■ **Instructions for the task**
Give back the whole listing exactly as it is written.

[Task inputs Boundary: Start]

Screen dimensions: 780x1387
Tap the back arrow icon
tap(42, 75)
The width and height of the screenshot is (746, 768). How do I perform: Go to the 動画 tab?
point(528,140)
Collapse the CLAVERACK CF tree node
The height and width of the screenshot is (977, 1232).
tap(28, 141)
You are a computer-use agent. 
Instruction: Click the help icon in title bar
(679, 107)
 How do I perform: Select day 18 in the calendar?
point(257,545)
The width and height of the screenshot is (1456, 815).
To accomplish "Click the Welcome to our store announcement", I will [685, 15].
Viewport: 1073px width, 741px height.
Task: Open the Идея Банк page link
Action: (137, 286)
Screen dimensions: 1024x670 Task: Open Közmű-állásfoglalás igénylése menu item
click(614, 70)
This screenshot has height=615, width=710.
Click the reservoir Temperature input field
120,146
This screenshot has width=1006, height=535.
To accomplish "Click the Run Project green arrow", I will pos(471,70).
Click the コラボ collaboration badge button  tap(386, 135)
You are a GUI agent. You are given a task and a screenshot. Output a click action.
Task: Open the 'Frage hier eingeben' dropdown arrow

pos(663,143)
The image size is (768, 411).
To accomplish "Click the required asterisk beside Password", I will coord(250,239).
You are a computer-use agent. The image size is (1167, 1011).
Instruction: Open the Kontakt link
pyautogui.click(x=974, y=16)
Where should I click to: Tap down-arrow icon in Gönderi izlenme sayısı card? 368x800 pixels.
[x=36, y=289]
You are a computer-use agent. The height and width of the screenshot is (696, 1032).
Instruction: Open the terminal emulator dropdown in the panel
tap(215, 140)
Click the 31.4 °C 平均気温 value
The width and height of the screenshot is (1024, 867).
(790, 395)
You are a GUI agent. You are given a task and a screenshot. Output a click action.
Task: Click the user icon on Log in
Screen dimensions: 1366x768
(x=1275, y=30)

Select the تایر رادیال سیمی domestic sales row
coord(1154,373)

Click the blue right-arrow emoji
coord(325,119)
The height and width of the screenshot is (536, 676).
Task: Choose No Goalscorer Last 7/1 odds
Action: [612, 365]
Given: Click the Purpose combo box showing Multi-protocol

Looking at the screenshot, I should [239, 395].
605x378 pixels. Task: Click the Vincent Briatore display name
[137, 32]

[Task inputs Boundary: End]

■ **Solved exercise**
Screen dimensions: 780x1387
Tap the back arrow icon
tap(42, 75)
The width and height of the screenshot is (746, 768). How do I perform: Go to the 動画 tab?
point(528,140)
Collapse the CLAVERACK CF tree node
The height and width of the screenshot is (977, 1232).
tap(28, 141)
You are a computer-use agent. 
Instruction: Click the help icon in title bar
(679, 107)
 How do I perform: Select day 18 in the calendar?
point(257,545)
The width and height of the screenshot is (1456, 815).
To accomplish "Click the Welcome to our store announcement", I will [685, 15].
Viewport: 1073px width, 741px height.
Task: Open the Идея Банк page link
Action: (137, 286)
Screen dimensions: 1024x670 Task: Open Közmű-állásfoglalás igénylése menu item
click(614, 70)
This screenshot has height=615, width=710.
Click the reservoir Temperature input field
120,146
This screenshot has width=1006, height=535.
To accomplish "Click the Run Project green arrow", I will pos(471,70).
Click the コラボ collaboration badge button  tap(386, 135)
You are a GUI agent. You are given a task and a screenshot. Output a click action.
Task: Open the 'Frage hier eingeben' dropdown arrow

pos(663,143)
The image size is (768, 411).
To accomplish "Click the required asterisk beside Password", I will coord(250,239).
You are a computer-use agent. The image size is (1167, 1011).
Instruction: Open the Kontakt link
pyautogui.click(x=974, y=16)
Where should I click to: Tap down-arrow icon in Gönderi izlenme sayısı card? 368x800 pixels.
[x=36, y=289]
You are a computer-use agent. The height and width of the screenshot is (696, 1032).
Instruction: Open the terminal emulator dropdown in the panel
tap(215, 140)
Click the 31.4 °C 平均気温 value
The width and height of the screenshot is (1024, 867).
(790, 395)
You are a GUI agent. You are given a task and a screenshot. Output a click action.
Task: Click the user icon on Log in
Screen dimensions: 1366x768
(x=1275, y=30)

Select the تایر رادیال سیمی domestic sales row
coord(1154,373)

Click the blue right-arrow emoji
coord(325,119)
The height and width of the screenshot is (536, 676).
Task: Choose No Goalscorer Last 7/1 odds
Action: [612, 365]
Given: Click the Purpose combo box showing Multi-protocol

Looking at the screenshot, I should [239, 395].
605x378 pixels. Task: Click the Vincent Briatore display name
[137, 32]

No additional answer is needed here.